Planet of the Apes was a certified hit for 20th Century Fox and all but saved the studio after the huge debacle of their expensive bomb Doctor Dolittle. It led the studio to commission a sequel, and eventually four sequels, between 1970 and 1973. With each subsequent film, the circular time narrative was fleshed out, continually twisting back on itself, as it’s learned that future apes came back in time and created the apes that eventually took over Earth. The franchise always made money, even the fifth and, let’s face it, shoddy final installment, Battle for the Planet of the Apes, and a television show was made in 1974, though it only lasted one season.

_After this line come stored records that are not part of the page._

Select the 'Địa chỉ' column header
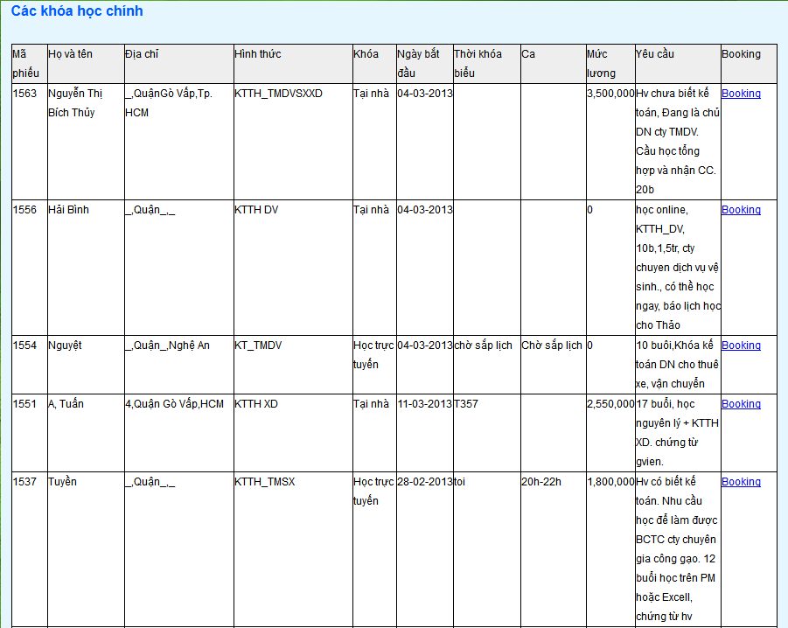Image resolution: width=788 pixels, height=628 pixels. point(142,54)
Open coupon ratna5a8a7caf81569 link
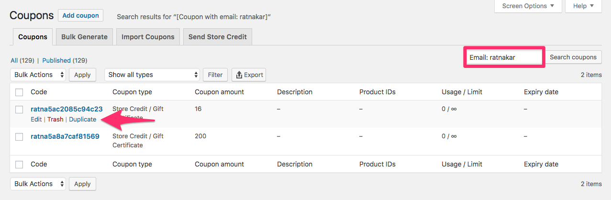 [x=65, y=136]
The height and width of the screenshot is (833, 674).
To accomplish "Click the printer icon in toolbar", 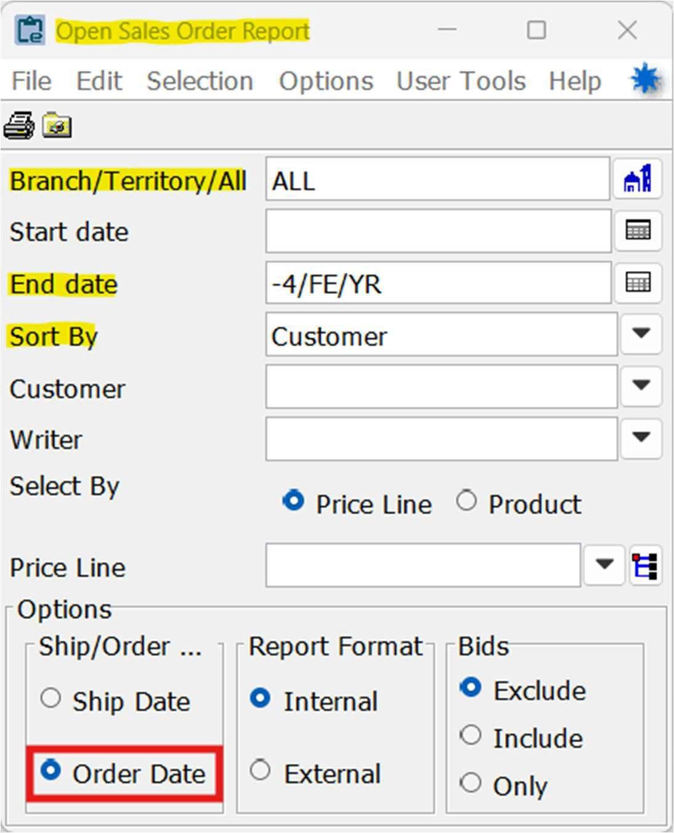I will click(x=19, y=126).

Truly, Planet of the Apes is one of the most important and longest lasting science fiction franchises in all of Hollywood. Before this, there was nothing like it. It’s safe to guess that there would be no Marvel Cinematic Universe or even a Star Wars trilogy if Planet of the Apes hadn’t worked. The merchandising alone was unheard of at the time, but now is the way any big movie hopes to market itself and make huge money in the process. With the 2001 remake (which was awful) and the new retooled Apes movies, it’s safe to say that there’s still an interest in the story and the concept, and it probably won’t die away any time soon.

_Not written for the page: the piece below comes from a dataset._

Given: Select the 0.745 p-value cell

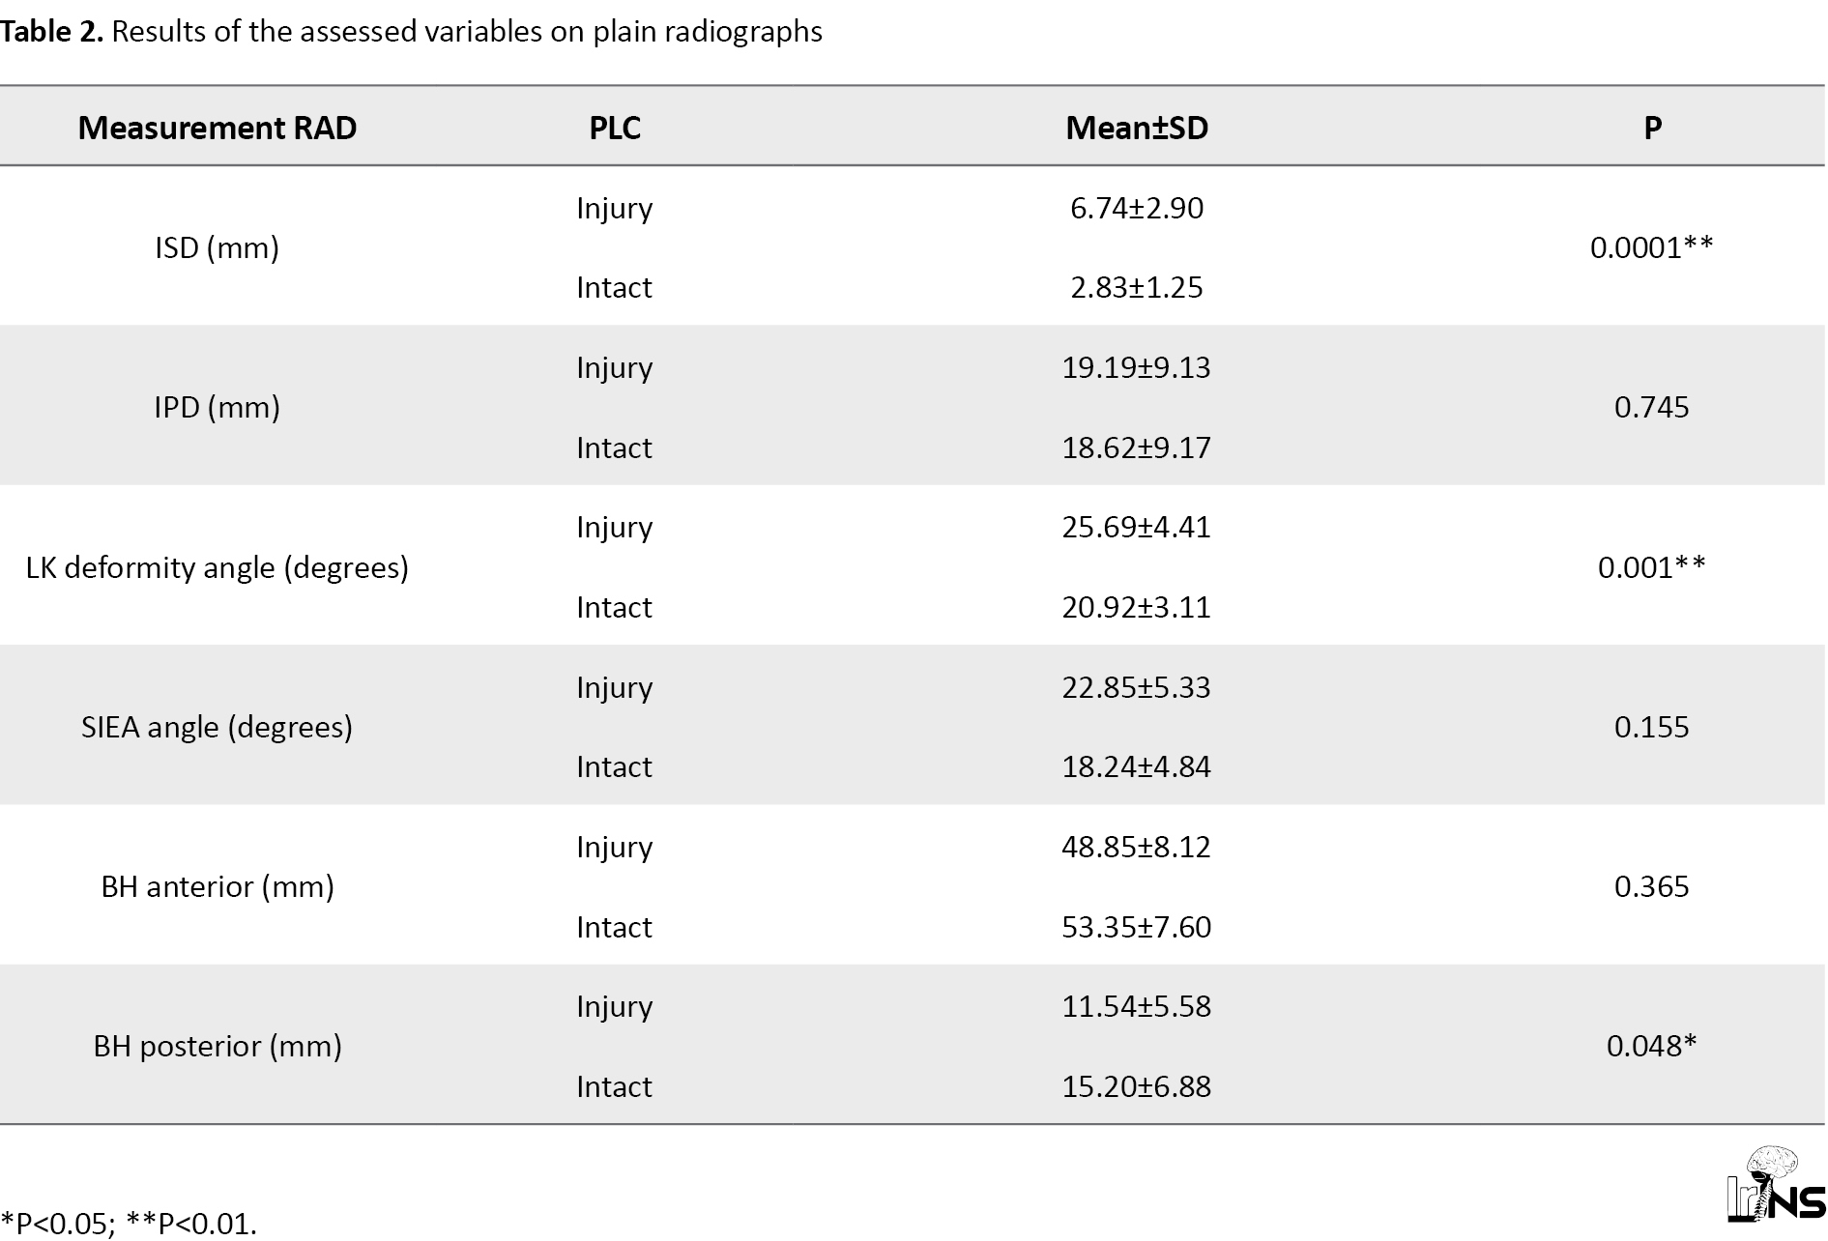Looking at the screenshot, I should click(1651, 407).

While every component of that initial film is brilliant, I still don’t think we’d be talking about it if not for the potency, darkness, and intelligence of the story. We’re captivated by the backwards politics and societal insanity of an ape world in which humans are considered dumb, and going beyond merely the indelible scenes and images, we find a very troubling allegory for our own life and a possible outcome should our allegiances and predilections go unchanged. Still, 45 years later, we feel the pain and anguish in Heston as we see what his Earth has become, even as he goddamns us all to Hell.